幼児英語教育にインターナショナルスクールは無償?
インターナショナルスクールがすべて無償化されるわけではないようです。自治体が定める要件を満たして、認可外保育施設のうち「幼児教育・保育の無償化」の給付対象施設(給付対象施設)として指定されている場合に限り、保護者の利用条件(就労等の要件)に応じて無償化の対象になります。
インターナショナルスクールも「幼児教育・保育の無償化」の対象になるケースが多いですが、全額が無料になるわけではありません。
無償化制度の仕組み
2019年(令和元年)から始まった国の「幼児教育・保育の無償化」は、主に幼稚園・認可保育所・認定こども園を対象にしています。
インターナショナルスクールなどの認可外施設も自治体の審査で「給付対象施設」に認められれば対象となります。施設ごと・自治体ごとの指定が必要になります。

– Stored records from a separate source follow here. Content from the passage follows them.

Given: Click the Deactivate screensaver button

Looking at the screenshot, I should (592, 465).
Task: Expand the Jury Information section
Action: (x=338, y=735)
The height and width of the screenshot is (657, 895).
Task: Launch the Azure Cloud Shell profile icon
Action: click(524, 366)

自治体によっては独自に認可外施設を対象にした給付制度を運用しているところもあって、同じインターナショナルスクールでも市区町村によって扱いが異なります。
確認すべきポイント
市区町村窓口(子ども・子育て支援担当)に確認
そのインターナショナルスクールが『幼児教育・保育の無償化』の給付対象施設として指定されているか確認します。自治体ごとに対象施設リストや手続が公開されています。
保護者側の利用条件(就労など)を満たしているか確認
無償化の適用には、保護者の就労状況など(週の就労日数・時間など)で条件がある場合があります。
無償化の「上限額」と対象範囲を確認
認可外施設の場合は月額などの上限が設定されていることがあるので、全額が無償になるとは限りません。自治体の案内などで上限額や補助の仕組みを確認します。
インターナショナルスクールでの英語教育のメリット
英語環境
日常の保育や遊び、授業の中で英語が使われるので、自然に会話量が増えて、リスニング・スピーキングの獲得が早くなる傾向があります。
ネイティブ/バイリンガル教員
ネイティブスピーカーやバイリンガル教員と直接接することで発音や表現の習得が進みやすくなります。
多文化環境と国際的カリキュラム
異文化理解や探究型学習を重視するカリキュラムを持つ施設が多いので言語だけでなく思考力や表現力につながります。
少人数・活動中心のプログラム
個別対応やプロジェクト学習が多く、子どもの主体性を育てやすい。
インターナショナルスクールの英語教育のデメリット(注意点)
日本語学習・日本文化の接触が相対的に少なくなる
日本語の学習や漢字・日本の学校文化への適応が遅れる可能性があります。語彙力が形成される大事な時期に英語に偏るため、日本語の語彙が年齢相応に育たず、思考力が浅くなる「ダブルリミテッド(どちらの言語も中途半端)」の状態になるリスクがあります。
学校ごとの差が大きい
インターナショナルとなっている施設はいろいろあって、教員の質、教育方針、保育・教育時間などに差があります。認証(CIS、IB認定等)や実績を確認することが重要です。
費用負担
公的無償化に指定されない場合や上限を超える分は自己負担になることが多くなることがあり、経済的負担が大きくなりがちです。
日本の公教育・検定・受験対策とあわない
小学校以降で日本の公教育や学力テストなどの検定に合わせた学習準備が必要になる場合があります。